#### [Material shown]
━━━━━━━━━━━━━━━━━━━━━━━━━━━━━━

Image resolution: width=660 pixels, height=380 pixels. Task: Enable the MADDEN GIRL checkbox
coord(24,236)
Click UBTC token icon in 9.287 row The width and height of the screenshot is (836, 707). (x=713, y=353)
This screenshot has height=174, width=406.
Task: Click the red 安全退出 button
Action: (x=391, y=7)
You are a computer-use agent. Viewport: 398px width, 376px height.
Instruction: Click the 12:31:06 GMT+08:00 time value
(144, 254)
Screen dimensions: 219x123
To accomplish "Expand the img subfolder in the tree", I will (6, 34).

━━━━━━━━━━━━━━━━━━━━━━━━━━━━━━

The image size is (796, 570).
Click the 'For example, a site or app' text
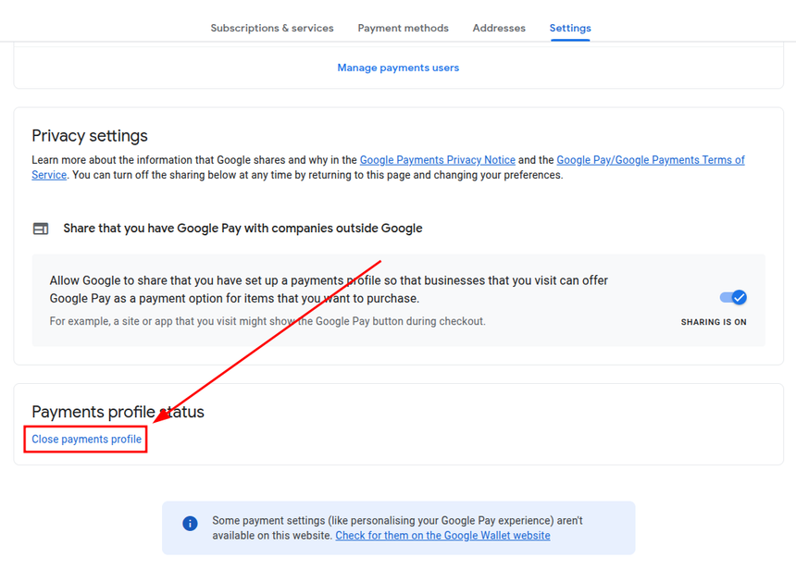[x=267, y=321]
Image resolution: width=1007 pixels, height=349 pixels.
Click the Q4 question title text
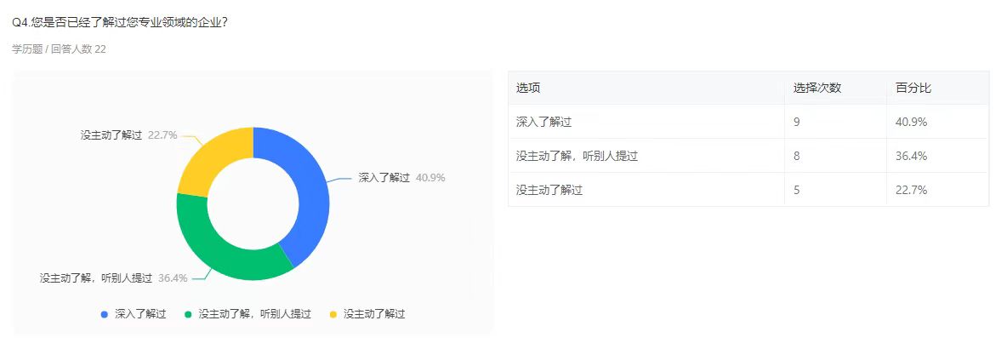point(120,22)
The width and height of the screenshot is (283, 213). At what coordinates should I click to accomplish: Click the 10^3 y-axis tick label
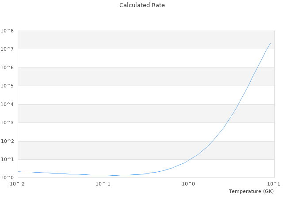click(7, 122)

━━━━━━━━━━━━━━━━━━━━━━━━━━━━━━

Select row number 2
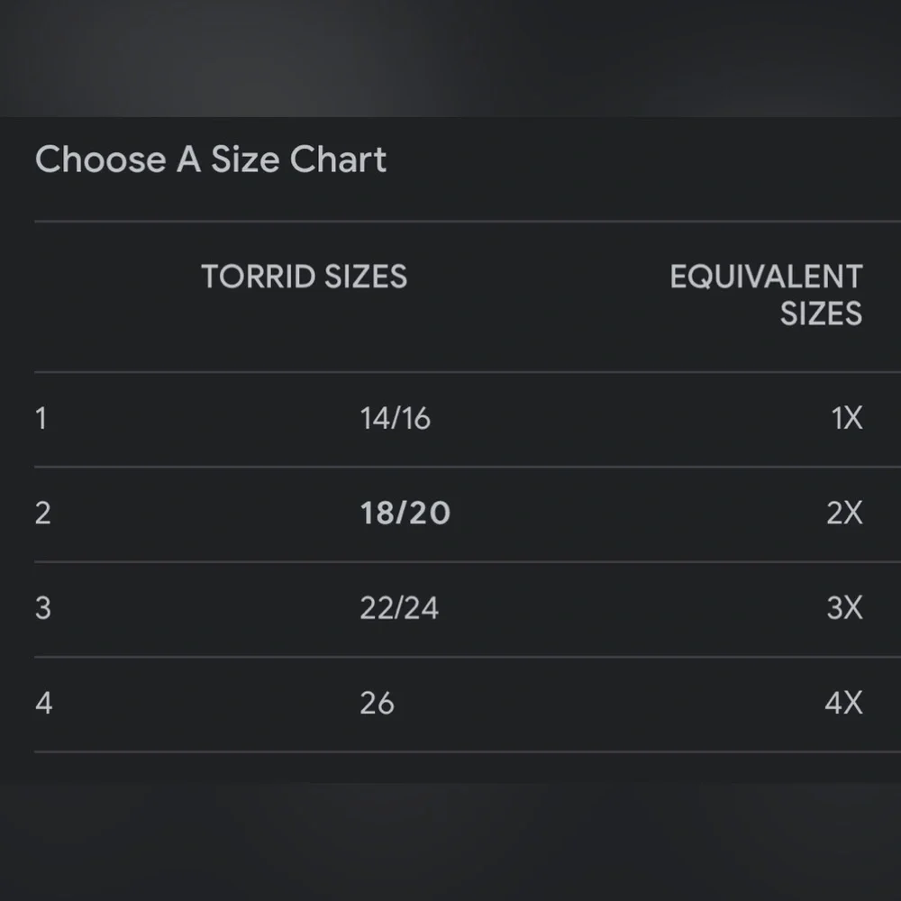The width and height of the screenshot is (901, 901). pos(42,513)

━━━━━━━━━━━━━━━━━━━━━━━━━━━━━━

#### [Work to be completed]
Rewrite the lines starting at the one containing "Image resolution: width=660" and ending at the one containing "coord(24,236)" as a numbered list, omitting any blank lines.

#### [Reply]
1. Image resolution: width=660 pixels, height=380 pixels. Task: Enable the MADDEN GIRL checkbox
2. coord(24,236)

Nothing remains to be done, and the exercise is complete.